Symbolic Elements in The Fall of the House of Usher By Edgar Allan Poe

Summary

The narrator goes to the House of Usher. It is unkempt with cracks, decays in various places and has an evil atmosphere. His friend Roderick, who is both physically and emotionally sick, sent him a letter requesting his company and assistance. The narrator finds the inside of the house as creepy as the outside. He notes that Roderick is less energetic and looks pale unlike before (Poe 2010). Roderick explains that he suffers from “a family evil” but dismisses it. He alleges to have a heightened sensory acuteness which is causing him to be in great pain. Later on, the narrator finds out that Madeline is in fact Roderick’s twin sister. Madeline has a mysterious sickness that is not treatable. The narrator tries to cheer Roderick up to no avail. He learns that Roderick himself is afraid of his own house (Douglas 2005).

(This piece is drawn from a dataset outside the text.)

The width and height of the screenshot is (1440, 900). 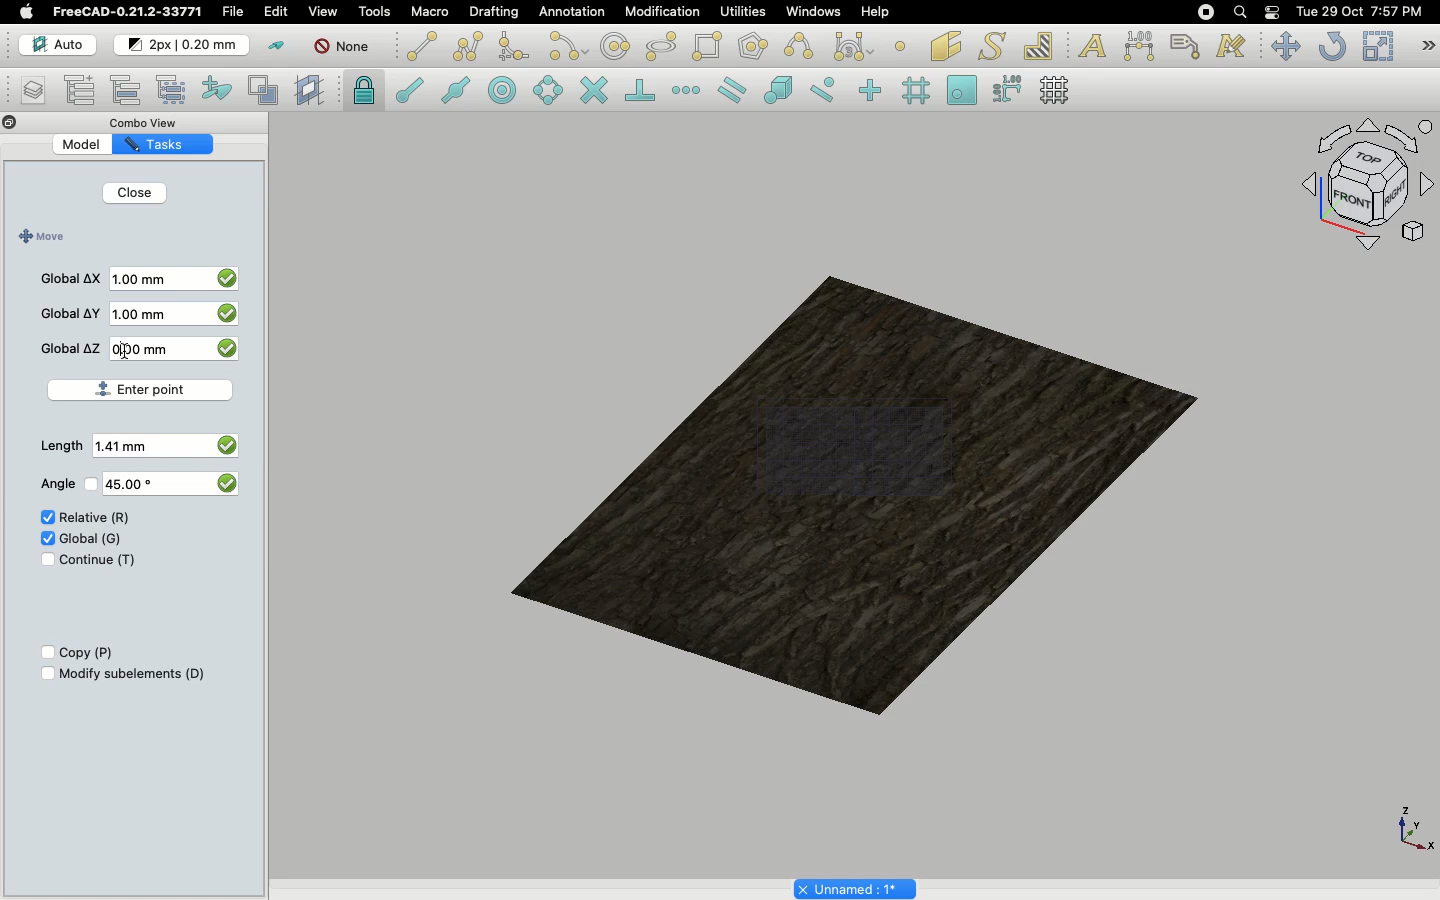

When Madeline dies, Roderick decides to bury her temporarily in the tombs just below the house. With the events that follow, the narrator is unable to sleep because of Roderick’s uneasiness. The narrator reads “Mad Trist” by Sir Lancelot Canning, a medieval romance that assures that Roderick will help him through the night. In the middle of him reading, he hears sounds (Kerry Vermillion and Quinn McCumber 2000). He first thinks that it is his imagination, but they later become so distinct and cannot be ignored. He notices that Roderick is muttering to himself saying that he has been hearing the sounds for quite a long time and believes that Madeline is trying to escape since they buried her alive. As the wind blows the door open, they see Madeline standing in a white robe. Roderick is so terrified that he dies. The narrator gets a chance to flee and as he does that, the entire house crumbles to the ground (Gale 2001).

Symbolism

Death

This is defined as a permanent termination. This book falls into the Gothic category. We see that each and every character in this book is linked to death. Physically, the House of Usher symbolizes death. Descriptions such as “eye-like windows” and “minute fungi…hanging in a fine tangled web-work from the eaves,” among others are used.

The Small Fissure

Upon his arrival, the narrator notices cracks in the House of Usher, which refers both to family and the building. The small fissure represents the disruption in the togetherness of the family specifically between Roderick and his sister Madeline. This disruption tears the family and the house to pieces.

The Name ‘Usher’

An usher refers to a doorman or doorkeeper. With this in mind, Roderick Usher opens the door to a scary, eerie world for the narrator to be in.

Poe’s style of telling the story is quite unique. There are themes, motifs and symbolism which are significant (Poe 2010).

Reference
1. Gale Cengage, (2001). Nineteenth-Century Literary Criticism.
2. Poe, Edgar Allan. “The Fall of the House of Usher” (illustrated by Alastair ed.). McLean Books. Retrieved 6 April 2010. The Fall of the House of Usher.
3. Edgar Allan Poe. (28 Oct. 2005). Biographical Contexts for “The Fall of the House of Usher” by Douglas Scharf.
4. Beyond Empiricism and Transcendentalism (2000). Historical Contexts for “The Fall of the House of Usher” by Kerry Vermillion and Quinn McCumber.